The island nations—organized as the Commission of Small Island States on Climate Change and International Law (COSIS)—first requested an advisory opinion from the tribunal in December 2022. COSIS formed in 2021 during the COP26 U.N. climate talks in Glasgow, Scotland, and its members include Antigua and Barbuda, Tuvalu, Palau, Niue, Vanuatu, Saint Lucia, Saint Vincent and the Grenadines, Saint Kitts and Nevis, and the Bahamas, according to ClientEarth.
These nations say they have only contributed 1% of global greenhouse gas emissions but contend with disproportionate climate impacts, from sea-level rise and saltwater intrusion to coastal erosion, The New York Times reported.
"Despite our negligible emission of greenhouse gases, COSIS's members have suffered and continue to suffer the overwhelming burden of climate change's adverse impacts," Antigua and Barbuda Prime Minister Gaston Alfonso Browne said in a statement shared by Eureporter."Without rapid and ambitious action, climate change may prevent my children and grandchildren from living on the island of their ancestors, the island that we call home. We cannot remain silent in the face of such injustice."
The ITLOS hearing is scheduled to last through September 25. In addition to the members of COSIS, more than 50 nations will weigh in with written or oral arguments, according to The New York Times. Among them will be major greenhouse gas emitters like China, India, and European Union member states. A ruling is expected within months.
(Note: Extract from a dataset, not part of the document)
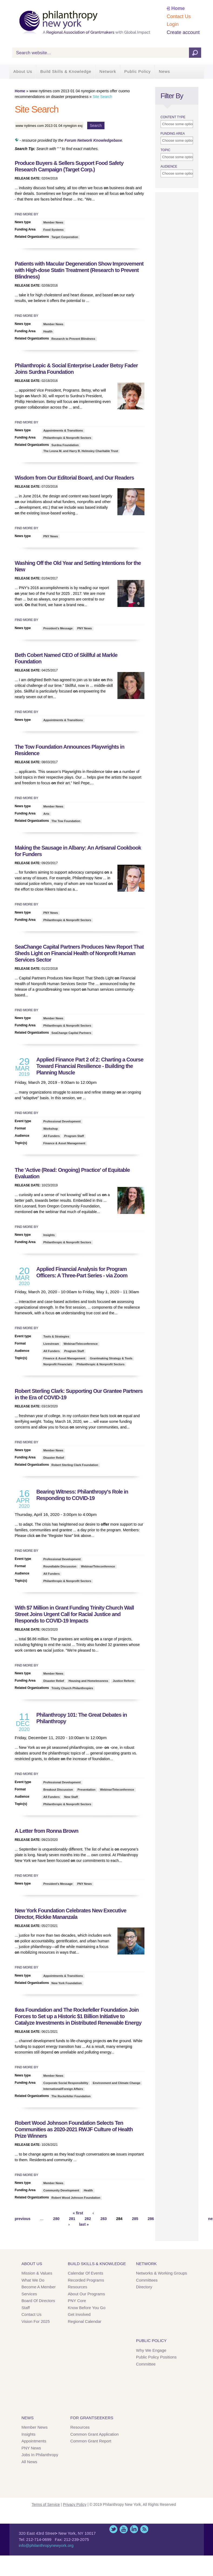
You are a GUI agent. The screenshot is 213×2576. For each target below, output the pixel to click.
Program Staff (74, 1136)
While COSIS is only asking for an advisory opinion for now, legal experts say the decision could have a major impact on climate litigation going forward, especially if ITLOS rules that signatories do have an obligation to protect the ocean from climate pollution.
"The islands could hold major emitters of greenhouse gases responsible for damage by their failure to implement the Paris climate accord," University of Edinburgh emeritus international law professor Alan Boyle told The New York Times.
That is the outcome that legal climate advocates like ClientEarth are hoping for.
"A positive advisory opinion could be essential to the global fight against climate change," the group wrote. "A legal interpretation by the tribunal that the Law of the Sea requires states all over the world mitigate their greenhouse gas emissions to prevent harm to the marine environment opens up the possibility that climate commitments such as those made under the Paris agreement may need to be enforced to protect the world's oceans."